For now, yes, that is the best solution. The TaskManager uses the same private mechanism as the rest of Qt, which is why it needs qobject_p.h

Erik H. Bakke says:

Hi, Trolls.

I am currently in the process of porting an image processing package and photo database to Qt 4.2, and this framework caught my interest.
One of the things I have been struggling with for a while is to break up some particularly large image processing and conversion jobs into multiple work packages for faster processing on SMP systems.

I’ll be having a look at the Qt Concurrent framework to see if it will help me achieve this in an easier way.

Morten says:

Jacob: The qobject_p.h dependency is not really needed, so I went ahead and removed it. If you download a new package or sync there should be no compile errors.

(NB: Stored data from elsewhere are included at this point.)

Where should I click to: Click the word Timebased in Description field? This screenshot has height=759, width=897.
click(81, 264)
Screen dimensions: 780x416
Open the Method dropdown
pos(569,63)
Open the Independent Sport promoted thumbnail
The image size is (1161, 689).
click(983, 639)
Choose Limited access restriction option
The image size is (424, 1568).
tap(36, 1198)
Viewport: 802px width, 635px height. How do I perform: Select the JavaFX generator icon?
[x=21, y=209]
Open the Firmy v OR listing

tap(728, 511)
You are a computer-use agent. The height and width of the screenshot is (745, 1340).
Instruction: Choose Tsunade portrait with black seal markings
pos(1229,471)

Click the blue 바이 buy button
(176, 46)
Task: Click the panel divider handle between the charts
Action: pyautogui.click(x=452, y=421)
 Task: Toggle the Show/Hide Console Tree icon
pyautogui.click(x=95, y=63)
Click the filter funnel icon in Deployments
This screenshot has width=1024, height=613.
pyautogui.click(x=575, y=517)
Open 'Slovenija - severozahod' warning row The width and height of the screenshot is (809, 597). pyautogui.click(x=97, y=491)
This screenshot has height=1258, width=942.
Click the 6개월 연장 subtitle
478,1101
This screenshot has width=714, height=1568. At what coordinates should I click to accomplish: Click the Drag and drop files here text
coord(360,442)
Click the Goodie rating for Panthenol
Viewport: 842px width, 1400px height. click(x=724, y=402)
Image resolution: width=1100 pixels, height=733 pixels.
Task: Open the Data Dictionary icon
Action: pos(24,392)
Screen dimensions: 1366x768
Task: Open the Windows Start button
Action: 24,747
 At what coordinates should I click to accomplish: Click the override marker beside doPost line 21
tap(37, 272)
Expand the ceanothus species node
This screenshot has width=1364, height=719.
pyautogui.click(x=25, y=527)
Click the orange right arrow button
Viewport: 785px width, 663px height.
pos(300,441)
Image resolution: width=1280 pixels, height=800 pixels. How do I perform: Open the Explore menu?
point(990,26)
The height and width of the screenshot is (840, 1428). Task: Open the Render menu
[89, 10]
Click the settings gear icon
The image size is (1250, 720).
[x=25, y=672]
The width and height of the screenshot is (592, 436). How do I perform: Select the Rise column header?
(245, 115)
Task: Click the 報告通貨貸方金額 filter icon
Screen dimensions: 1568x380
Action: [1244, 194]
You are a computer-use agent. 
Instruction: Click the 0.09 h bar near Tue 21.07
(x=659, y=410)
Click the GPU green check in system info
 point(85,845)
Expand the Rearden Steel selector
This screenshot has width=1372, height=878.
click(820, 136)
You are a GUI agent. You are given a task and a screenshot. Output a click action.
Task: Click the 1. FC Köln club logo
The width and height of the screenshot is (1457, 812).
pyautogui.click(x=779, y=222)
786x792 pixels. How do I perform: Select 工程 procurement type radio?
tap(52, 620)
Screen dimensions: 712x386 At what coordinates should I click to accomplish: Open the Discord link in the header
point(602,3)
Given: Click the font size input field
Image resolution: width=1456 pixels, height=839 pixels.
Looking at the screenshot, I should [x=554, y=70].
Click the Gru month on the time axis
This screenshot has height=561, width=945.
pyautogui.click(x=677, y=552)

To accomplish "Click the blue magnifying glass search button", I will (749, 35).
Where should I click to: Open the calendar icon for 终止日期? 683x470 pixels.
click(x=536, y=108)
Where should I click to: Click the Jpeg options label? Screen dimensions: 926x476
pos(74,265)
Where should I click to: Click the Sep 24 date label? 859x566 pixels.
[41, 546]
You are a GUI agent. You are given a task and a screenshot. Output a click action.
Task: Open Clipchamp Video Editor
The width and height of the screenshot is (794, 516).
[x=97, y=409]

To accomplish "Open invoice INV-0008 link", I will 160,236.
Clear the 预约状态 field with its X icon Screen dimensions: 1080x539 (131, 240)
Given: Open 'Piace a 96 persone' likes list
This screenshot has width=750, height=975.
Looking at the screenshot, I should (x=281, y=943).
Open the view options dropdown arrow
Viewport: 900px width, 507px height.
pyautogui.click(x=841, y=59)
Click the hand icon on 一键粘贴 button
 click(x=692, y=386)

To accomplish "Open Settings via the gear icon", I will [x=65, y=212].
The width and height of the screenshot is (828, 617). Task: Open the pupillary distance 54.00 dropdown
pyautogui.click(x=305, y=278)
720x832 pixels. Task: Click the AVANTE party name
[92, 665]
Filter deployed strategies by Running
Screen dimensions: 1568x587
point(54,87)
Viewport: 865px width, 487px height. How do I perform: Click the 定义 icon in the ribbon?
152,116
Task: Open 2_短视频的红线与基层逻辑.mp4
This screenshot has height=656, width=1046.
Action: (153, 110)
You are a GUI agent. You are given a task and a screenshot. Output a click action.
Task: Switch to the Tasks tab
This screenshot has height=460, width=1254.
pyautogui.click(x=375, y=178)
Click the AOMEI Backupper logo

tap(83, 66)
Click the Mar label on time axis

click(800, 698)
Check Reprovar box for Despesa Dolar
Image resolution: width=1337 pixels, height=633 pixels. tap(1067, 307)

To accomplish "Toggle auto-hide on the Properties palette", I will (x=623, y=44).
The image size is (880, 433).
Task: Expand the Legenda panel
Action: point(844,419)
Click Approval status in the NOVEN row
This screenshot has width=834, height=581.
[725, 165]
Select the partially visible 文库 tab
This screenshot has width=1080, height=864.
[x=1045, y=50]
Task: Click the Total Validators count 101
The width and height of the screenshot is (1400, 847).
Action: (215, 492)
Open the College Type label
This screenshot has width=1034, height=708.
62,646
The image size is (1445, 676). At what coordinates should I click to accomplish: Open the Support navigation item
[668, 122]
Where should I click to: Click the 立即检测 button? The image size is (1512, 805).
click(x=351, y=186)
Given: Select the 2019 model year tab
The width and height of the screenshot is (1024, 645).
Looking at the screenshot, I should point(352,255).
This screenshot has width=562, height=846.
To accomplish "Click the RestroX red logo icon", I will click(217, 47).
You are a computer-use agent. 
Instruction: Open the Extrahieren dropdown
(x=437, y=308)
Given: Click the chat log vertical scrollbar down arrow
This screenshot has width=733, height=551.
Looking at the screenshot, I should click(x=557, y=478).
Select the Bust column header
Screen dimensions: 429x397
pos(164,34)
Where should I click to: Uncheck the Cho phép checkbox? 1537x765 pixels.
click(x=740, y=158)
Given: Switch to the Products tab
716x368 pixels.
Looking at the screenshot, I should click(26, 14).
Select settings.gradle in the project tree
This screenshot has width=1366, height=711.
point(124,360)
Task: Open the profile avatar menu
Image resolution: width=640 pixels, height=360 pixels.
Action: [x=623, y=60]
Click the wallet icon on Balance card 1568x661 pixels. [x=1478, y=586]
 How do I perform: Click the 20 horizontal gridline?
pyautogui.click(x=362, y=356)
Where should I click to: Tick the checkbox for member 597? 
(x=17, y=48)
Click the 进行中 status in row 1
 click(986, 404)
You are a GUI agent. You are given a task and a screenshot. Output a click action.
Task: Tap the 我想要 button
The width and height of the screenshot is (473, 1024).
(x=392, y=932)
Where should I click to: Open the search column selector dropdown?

Erik: This sounds like a very interesting use case for Qt Concurrent, please let us know how it works out!

Morten, thanks, it works great now. On my 2GHz dual core machine, the compress example is 90X faster when run with concurrency!

In the progress example QProgressDialog::setRange(int,int) is called as slot. It isn’t one in Qt4.2.X, is it in 4.3? What binary compatibility implications does that have?

Actually, repeated testing has shown the compress example to be 2-4X as fast with concurrency, as would be expected. My initial tests seem to have been some sort of fluke, the file I used seems to have some odd properties that trigger a slow codepath in zlib somehow…

Morten says:

I wish we could get 90X speedups, but this was probably due to disk cashing. The first time you run the compress example the single-threaded code path has to pay the cost of reading the data from disk, while the concurrent one can read it from the cache much faster. If you run it again both paths read it from cache and you get a truer speedup value.

QProgressDialog::setRange(int,int) is a slot in 4.3, and this is fully binary compatible.

robl says:

This looks like an interesting project. What I would really like to see is task pool based thread scheduler. You would allocate a series of tasks to a queue and the scheduler would distribute them amongst available threads taking note of available cores and task type (ie. you can specify whether a task is cpu intensive or i/o intensive and avoid waiting on low overhead gui threads) to maximise performance. Is this a direction you could see Qt Concurrent going?

Morten says:

There is a task scheduler/manager API in Qt Concurrent already ๐Ÿ™‚ Have a look at QtConcurrent::run() in run.h and the TaskManager class in private/taskmanager.h. There is currently no support for differentiating between cpu-bound, i/o-bound and “waiting” tasks, but this is certainly a fetaure I’d like to add.